Sprint buys 30.5M iPhones from Apple for $20B in 'bet-the-company' moveSprint has "bet the company" on Apple's iPhone, according to The Wall Street Journal, and has agreed upfront to purchase 30.5 million iPhones over the next four years, a commitment of nearly $20 billion.
Sprint Chief Executive Dan Hesse reportedly told his company's board of directors in August that Sprint will likely lose money on the mega-deal until 2014, but he is banking that the addition of the iPhone will help turn around the company that is the No. 3 largest wireless provider in the U.S.
"Mr. Hesse told the board the carrier would have to agree to purchase at least 30.5 million iPhones over the next four years — a commitment of $20 billion at current rates — whether or not it could find people to buy them, according to people familiar with the matter," the report said.
"in order to keep the price people pay for the phone low and competitive with rivals, Sprint would be subsidizing the cost of each phone to the tune of about $500, which would take a long time to recoup even at the high monthly fees iPhone users pay."
One person familiar with the company's approach says it's a "bet-the-company" level move that could make or break Sprint. It was the Journal that first reported in August that Sprint would offer Apple's fifth-generation iPhone at launch in the U.S. alongside competing carriers AT&T and Verizon.
Though the plan was initially met with concern by the board, they are said to have approved the massive $20 billion deal, dubbed the "Sony" project internally. Those on the board reportedly believed that Sprint would not be able to compete with AT&T and Verizon if it could not offer the iPhone.

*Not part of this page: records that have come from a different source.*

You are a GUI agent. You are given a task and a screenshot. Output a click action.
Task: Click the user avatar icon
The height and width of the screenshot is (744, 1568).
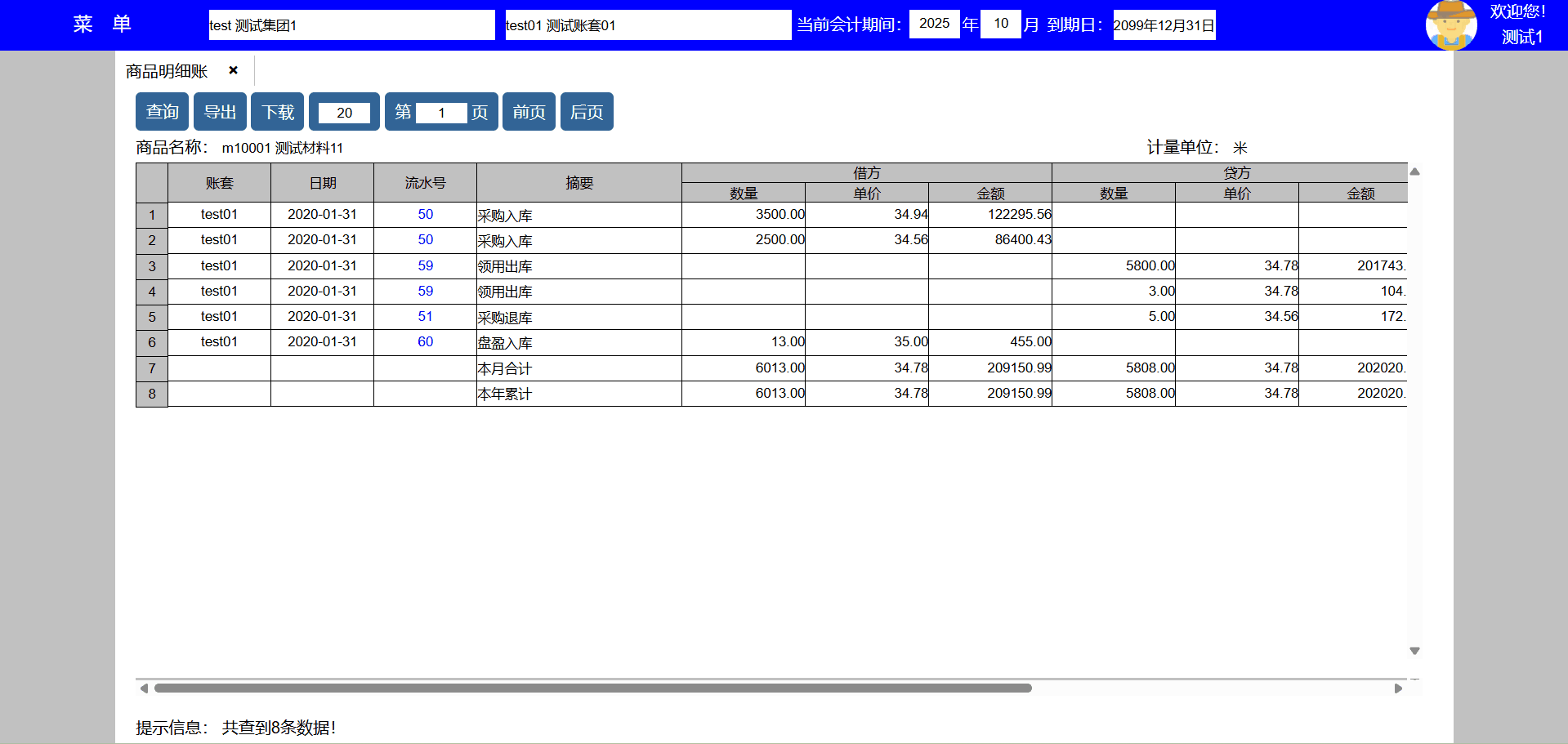[x=1450, y=25]
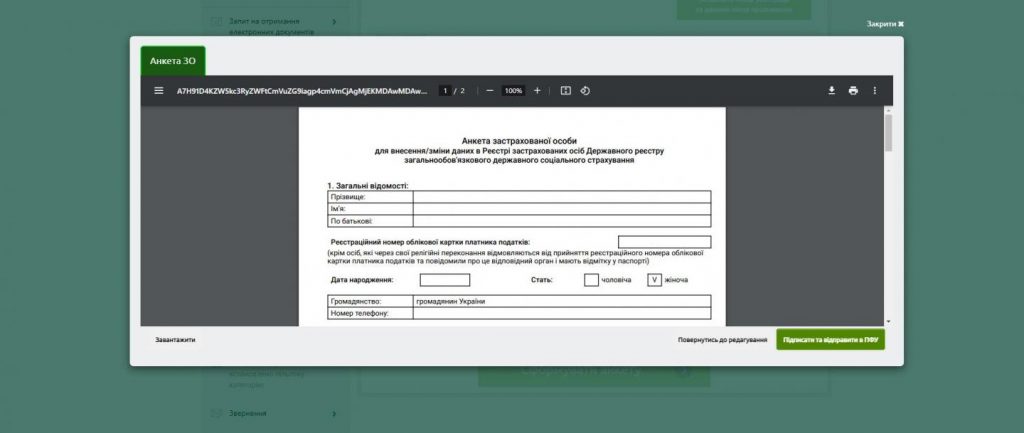Close the dialog using 'Закрити'
The width and height of the screenshot is (1024, 433).
point(885,23)
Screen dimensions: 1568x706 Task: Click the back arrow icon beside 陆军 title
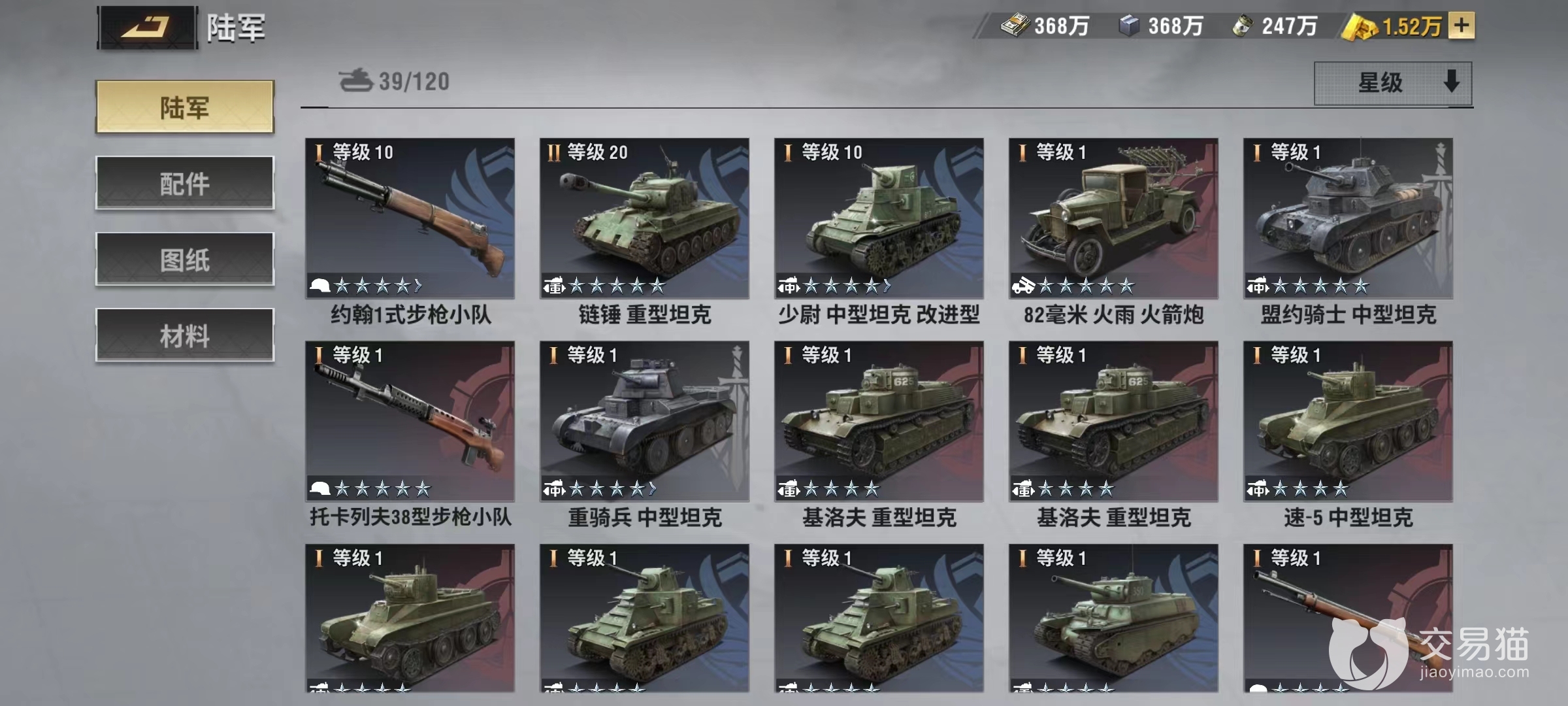click(x=146, y=27)
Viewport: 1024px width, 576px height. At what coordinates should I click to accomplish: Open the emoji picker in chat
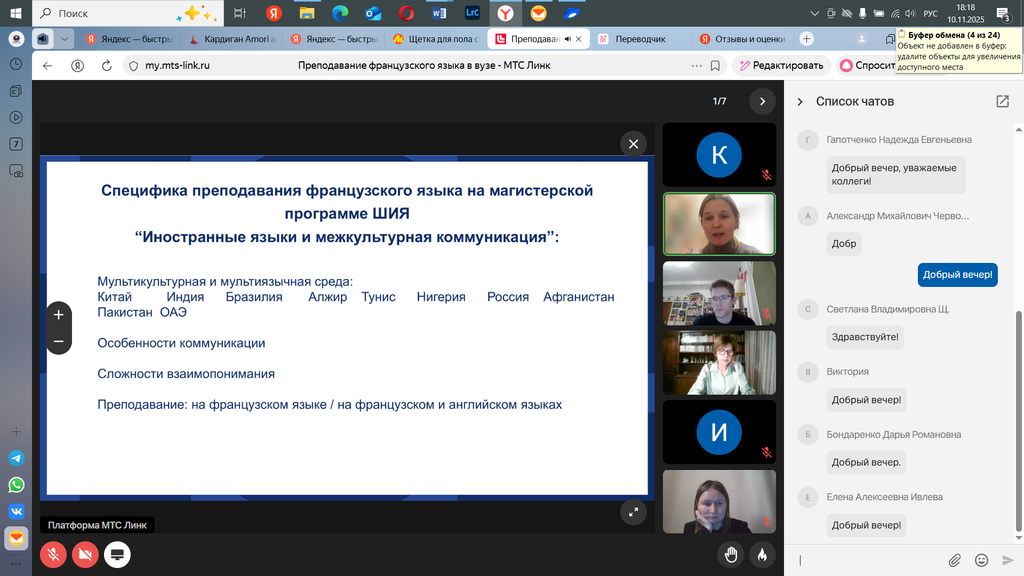click(x=981, y=560)

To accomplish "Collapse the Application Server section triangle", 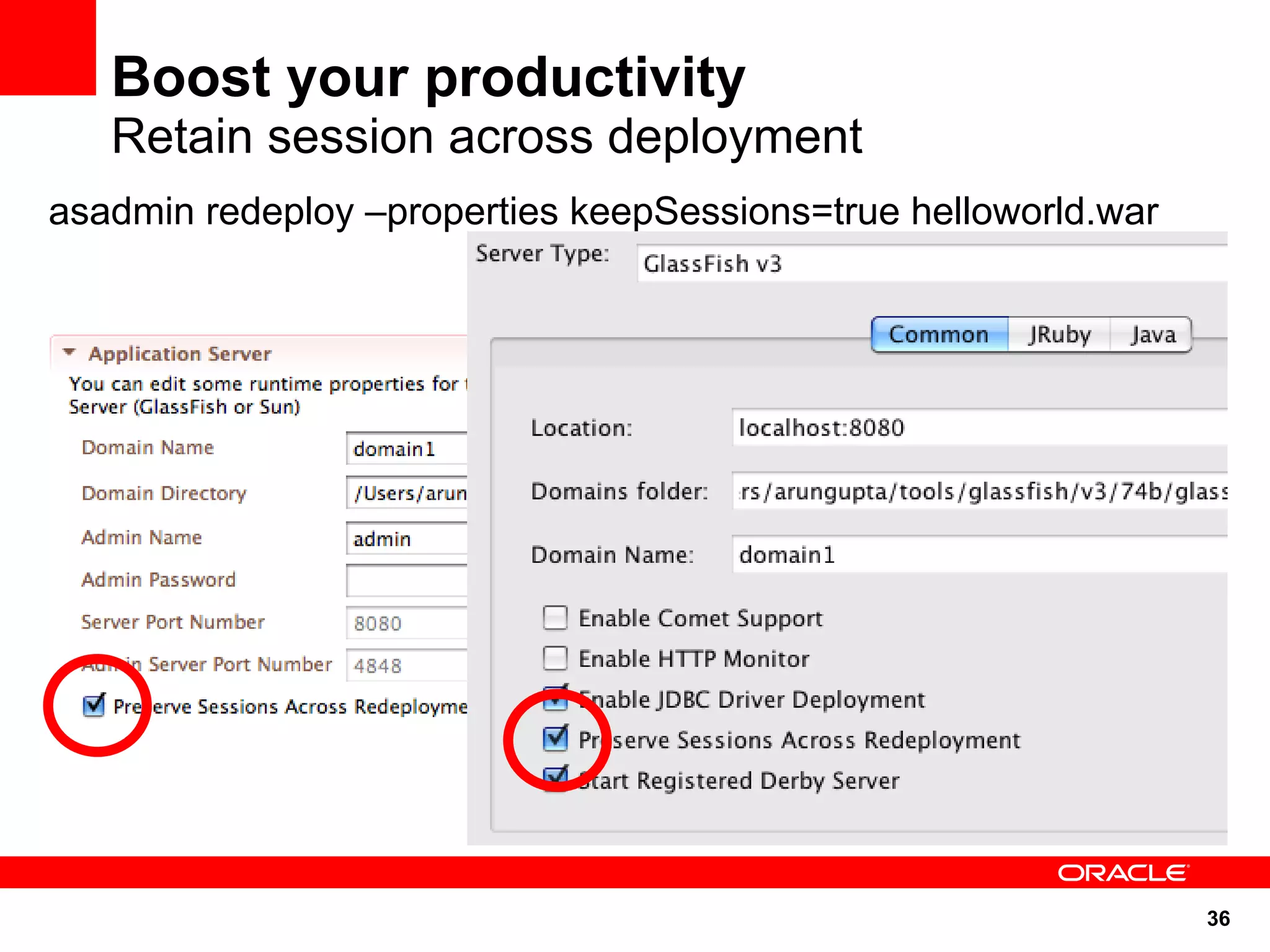I will coord(69,353).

Together, AT&T and Verizon sold nearly 12 million iPhones in the first half of 2011, and sales for Apple's handset continue to grow. The report noted it's possible that Sprint, which currently has 52 million customers, could conceivably sell all of the 30.5 million handsets if it were to capture a third of U.S. sales.
Sprint's apparent desperation was hinted at last month, when Hesse admitted that the lack of the iPhone is the "number one reason" that customers leave his company for competitors AT&T and Verizon.
For years, the iPhone was exclusive to AT&T in the U.S., but that changed this February when availability expanded to Verizon, the largest wireless carrier in the U.S.
The addition of Sprint would make Apple's hot-selling handset available on the three largest carriers in the U.S. That would only leave out T-Mobile among the "big four," though AT&T hopes to acquire T-Mobile with regulatory approval.
Executives at T-Mobile signaled last week that they will not have access to the iPhone 5 at launch, but also made clear that they hope a deal can be worked out with Apple to offer the company's smartphone. In a letter to the carrier's customers, T-Mobile's chief marketing officer suggested that customers take a close look at the carrier's lineup of Android-powered smartphones instead.